Improving std.algorithm.find

Andrei Alexandrescu SeeWebsiteForEmail at erdani.org
Mon Jul 19 15:44:18 PDT 2010


On 07/19/2010 05:36 PM, Dmitry Olshansky wrote:
> On 20.07.2010 0:05, Philippe Sigaud wrote:
>> On Mon, Jul 19, 2010 at 21:23, Andrei Alexandrescu
>> <SeeWebsiteForEmail at erdani.org <mailto:SeeWebsiteForEmail at erdani.org>>
>> wrote:
>>
>>
>> What I personally would like is a way to find an element in an
>> ordered
>> container (binary tree...)
>>
>>
>> Wouldn't that be a member of the binary tree?
>>
>>
>> Yes, indeed.
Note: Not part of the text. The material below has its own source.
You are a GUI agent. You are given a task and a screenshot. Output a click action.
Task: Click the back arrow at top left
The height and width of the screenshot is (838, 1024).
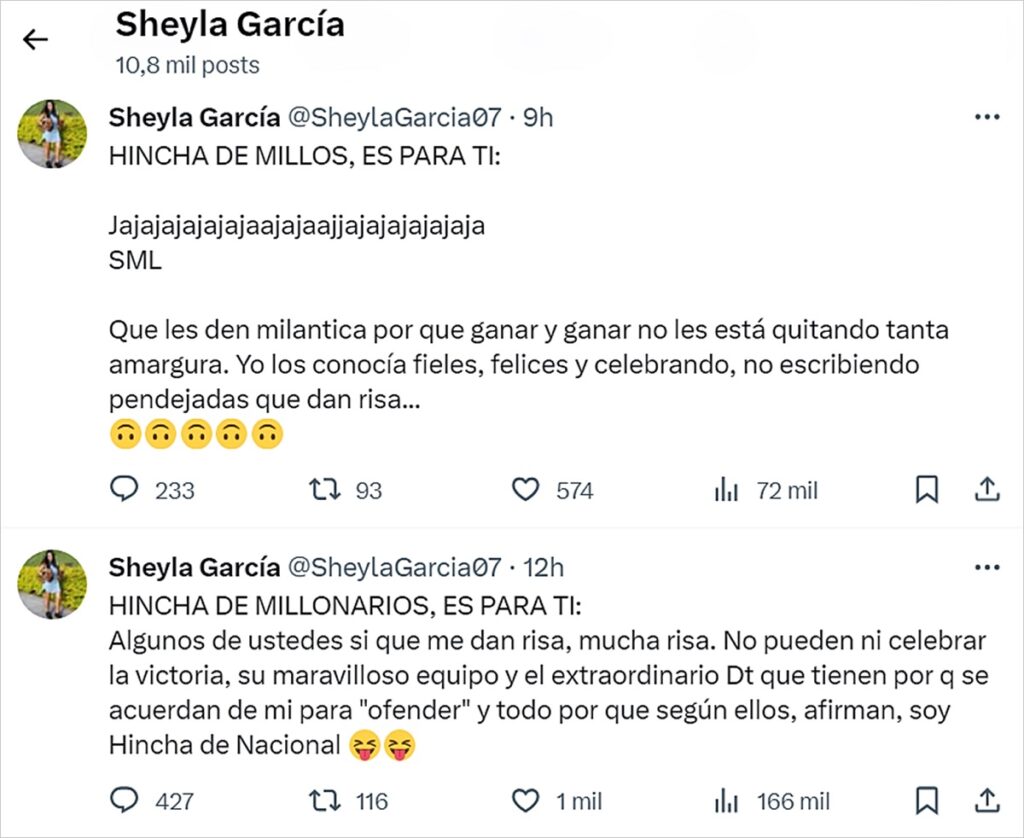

Unless I define some cousin to range, a recursive range,
>> to iterate on any recursive container, like trees or graphs and then
>> devise algorithms on them. I played with this idea a few weeks ago but
>> went to do other things. Anyway, carry on.
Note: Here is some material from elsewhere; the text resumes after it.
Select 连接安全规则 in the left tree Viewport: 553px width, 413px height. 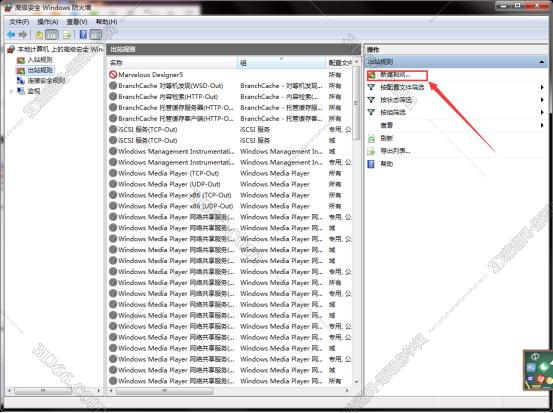[47, 81]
>> Btw, I still plan to update some simple generic graphs and trees
>> structs to obey TotalContainer interface when it makes sense, and
>> update my graph algorithms accordingly. If I ever get somewhere, I'll
>> post something.
>>
>>
>> Aren't such scenarios better served by putting the limits
>> inside the
>> predicate? Otherwise the list of what can be done could go
>> on forever.
>>
>>
>> The problem is that, as the predicate is passed at
>> compile-time, the
>> limits must be CT-defined too. I'd like the limits to be
>> defined at
>> runtime. I run into this regularly, while using predicates in
>> std.algorithms.
>>
>>
>> I think this is a misunderstanding. All of std.algorithm works
>> with delegates:
>>
>>
>> int[] a = [ 1, 4, 2, 3 ];
>> int b = 2;
>> assert(find!((x) { return x > b; })(a) == [4, 2, 3]);
>>
>> Ah yes, but I regularly use algorithms structs as return values, like
>> this:
>>
>> auto nTimes(E, R)(E multiplier, R range)
>> {
>> return map!((ElementType!R e) { return e*multiplier;})(range);
>> }
> Try this workaround, replacing delegate with nested function, works for me:
> auto nTimes(E, R)(E multiplier, R range){
> ElementType!R fun(ElementType!R e) { return e*multiplier; }
> return map!(fun)(range);
> }
> For some reason, compiler never plays nice with map, and I believe there
> are some issues with current implementation (2.047 release ) that Andrei
> (hopefully) fixed in recent commit.

Yes, I'd discussed this with Walter on Friday and he said the semantics 
should be identical in the two cases. So we're dealing with a compiler bug.